According to officials, the FAQs are designed to address HIPAA right of access when it comes to the apps patients use to share data with their providers and the APIs used by providers’ EHRs. As HHS released two data sharing rules in February, the questions are designed to shed light on any privacy, security, or compliance concerns.

“The FAQs clarify that once protected health information has been shared with a third-party app, as directed by the individual, the HIPAA-covered entity will not be liable under HIPAA for subsequent use or disclosure of electronic protected health information, provided the app developer is not itself a business associate of a covered entity or other business associate,” officials wrote.

When it comes to provider liability as it relates to electronic protected health information sharing with an app or other software for the use or disclosure of the received ePHI, HHS officials explained that HIPAA liability is determined by the relationship between the covered entity and the app.

When a patient chooses to send health information from a covered entity through an app that is not a covered entity or business associate under HIPAA, the patient data is not longer subject to HIPAA protections, HHS officials wrote.

READ MORE: Mental Health Apps May Share User Data without Clear Privacy Policies

“If the individual’s app – chosen by an individual to receive the individual’s requested ePHI – was not provided by or on behalf of the covered entity (and, thus, does not create, receive, transmit, or maintain ePHI on its behalf), the covered entity would not be liable under the HIPAA Rules for any subsequent use or disclosure of the requested ePHI received by the app,” officials explained.

That means if the health app used to transmit data is later breached, the covered entity wouldn’t have any HIPAA responsibilities, they added.

However, if the app was developed, provided by, or on behalf of the covered entity, “ and, thus, creates, receives, maintains, or transmits ePHI on behalf of the covered entity,” the covered entity could be found liable under HIPAA for a “subsequent impermissible disclosure because of the business associate relationship between the covered entity and the app developer.”

“For example, if the individual selects an app that the covered health care provider uses to provide services to individuals involving ePHI, the health care provider may be subject to liability under the HIPAA Rules if the app impermissibly discloses the ePHI received,” officials wrote.

For providers who choose to send ePHI using an unsecure method to an app, based an a patient’s request, the covered entity would not be found responsible. Under an individual right to access, patients can request to direct their ePHI through an unsecure channel or method.

READ MORE: Majority of Health Apps Share User Data, Without Transparency

Although the covered entity would not be responsible for any unauthorized access caused during transmission in this circumstance, but HHS stressed that the provider “may want to consider informing the individual of the potential risks involved the first time that the individual makes the request.”

Further, HHS said a covered entity is not allowed to refuse to disclose ePHI to an app chosen by a patient, even with concerns about how the app will use or disclose the ePHI it receives. HIPAA broadly prohibits providers from refusing to disclose patient data to a third-party app chosen by a patient, if the ePHI is “readily producible in the form and format used by the app.”

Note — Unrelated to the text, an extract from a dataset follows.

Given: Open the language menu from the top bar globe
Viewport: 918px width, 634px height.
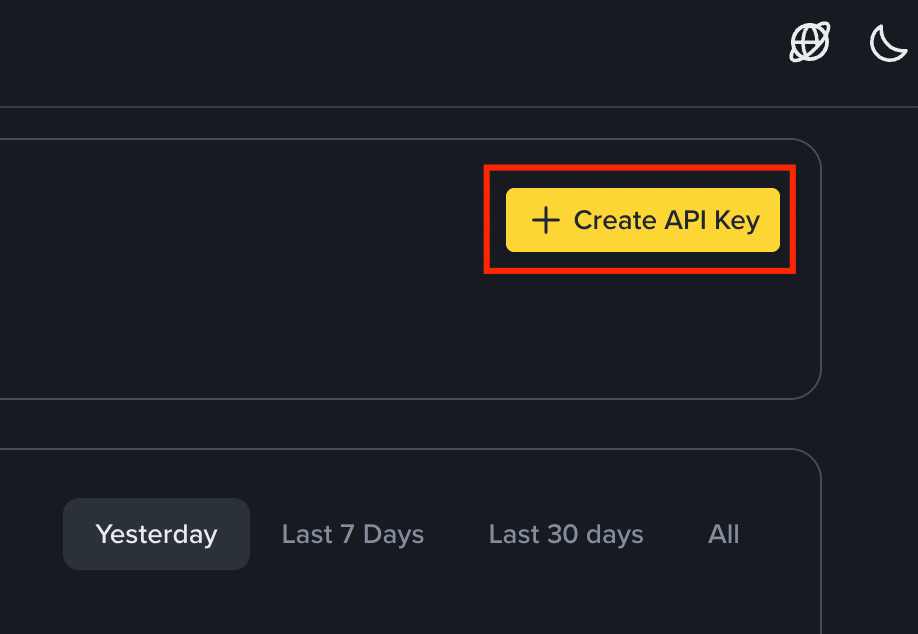Looking at the screenshot, I should point(810,42).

“The HIPAA Rules do not impose any restrictions on how an individual or the individual’s designee, such as an app, may use the health information that has been disclosed pursuant to the individual’s right of access,” officials explained.

“For instance, a covered entity is not permitted to deny an individual’s right of access to their ePHI where the individual directs the information to a third-party app because the app will share the individual’s ePHI for research or because the app does not encrypt the individual’s data when at rest,” they added.

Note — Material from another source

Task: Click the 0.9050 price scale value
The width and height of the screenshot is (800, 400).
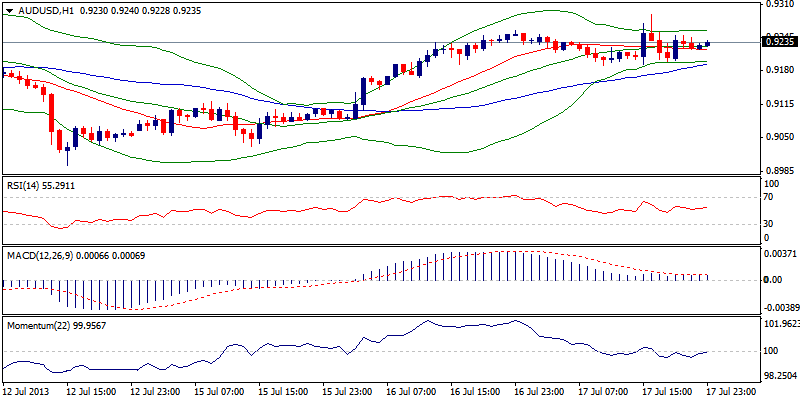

What’s more HIPAA doesn’t apply to third-parties that don’t meet the definition of a HIPAA-covered entity or business associate. The statement is crucial given several recent reports that found many health apps potentially share data without user consent.

READ MORE: HIPAA Needs Clarity Around Patient Data Sharing, AMIA, AHIMA say

A BMJ report found that 79 percent of the most popular health apps routinely share user data without transparency around the practice, while a study published in JAMA found most mental health apps for depression and smoking cessation disclosed data without accurately disclosing the practice to users.

With HHS’ position, providers may only share concerns with patients about app privacy and security, but will still need to share data if the patient requests it.

HHS also shed light on business associate agreements with app developers.

“HIPAA does not require a covered entity or its business associate (e.g., EHR system developer) to enter into a business associate agreement with an app developer that does not create, receive, maintain, or transmit ePHI on behalf of or for the benefit of the covered entity (whether directly or through another business associate),” HHS explained.

“However, if the app was developed to create, receive, maintain, or transmit ePHI on behalf of the covered entity, or was provided by or on behalf of the covered entity (directly or through its EHR system developer, acting as the covered entity’s business associate), then a business associate agreement would be required,” they added.